Professionals are vital to the care of the overall health and well-being of community members in need. However, family science has a long history of needing to justify its existence to other social science and humanities disciplines such as psychology or sociology. Family science is typically undervalued because it’s a newer and interdisciplinary field, Maier explained.
Family science programs also face the challenge of being unfamiliar to incoming and current students.
“Many students come to Stout not knowing about HDFS or what it entails,” Maier said. “They soon realize that helping others is their passion, and they either declare or transfer majors to HDFS. It’s important to continue offering such programs, as there is a need for helping services and family services.”
Allaback, O’Mara and Ronnei transferred into HDFS after starting in different programs. None of them had heard of HDFS before.
O’Mara and Ronnei wanted to be teachers, to work with children and help others. They learned more about HDFS in an introductory course.

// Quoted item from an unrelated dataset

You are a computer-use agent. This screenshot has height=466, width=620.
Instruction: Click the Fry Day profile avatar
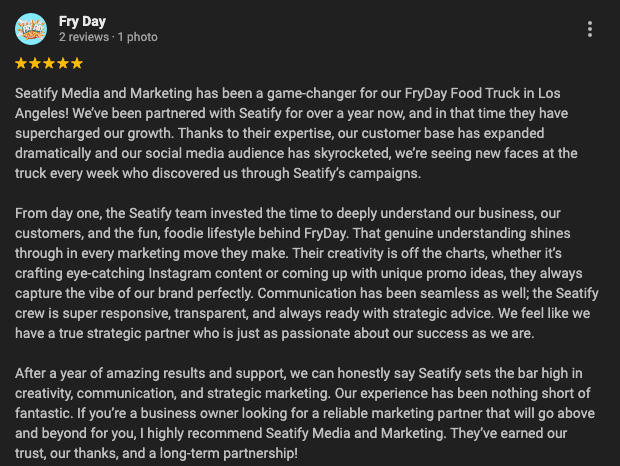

O’Mara changed her major three times before deciding HDFS would be a perfect fit. “This major has so many great opportunities, great faculty and connections to build with students. I’m so grateful that I switched my major when I did,” O’Mara said.
Ronnei wasn’t far into her early childhood education degree when she realized she didn’t want to teach. “Switching to HDFS was one of the best decisions I have made in my college career,” Ronnei said. “HDFS allows me to still learn about children and development but gives me more career options.”
Allaback, who has a Spanish minor, started in graphic design and interactive media, but transferred to HDFS in her sophomore year. “I realized I had a passion for helping people and working to understand their struggles. I decided I wanted to pursue counseling as a career. HDFS has laid the perfect foundation of knowledge for me for a career in the helping professions,” she said.
Encouraging enrollment in human development and family studies
There are proven and effective strategies that lead to growth amidst these challenges, Maier said.
In the past, program leaders have met with high school students at career conferences and college fairs. She thinks this is the best way to encourage enrollment and improve retention.
“I definitely think reaching out to students in high school and telling them about the program and field as an important piece of social sciences is a great way to spread awareness about the major,” Allaback said.
HDFS students are also encouraged to join SCFR and engage as active students and professional affiliate members.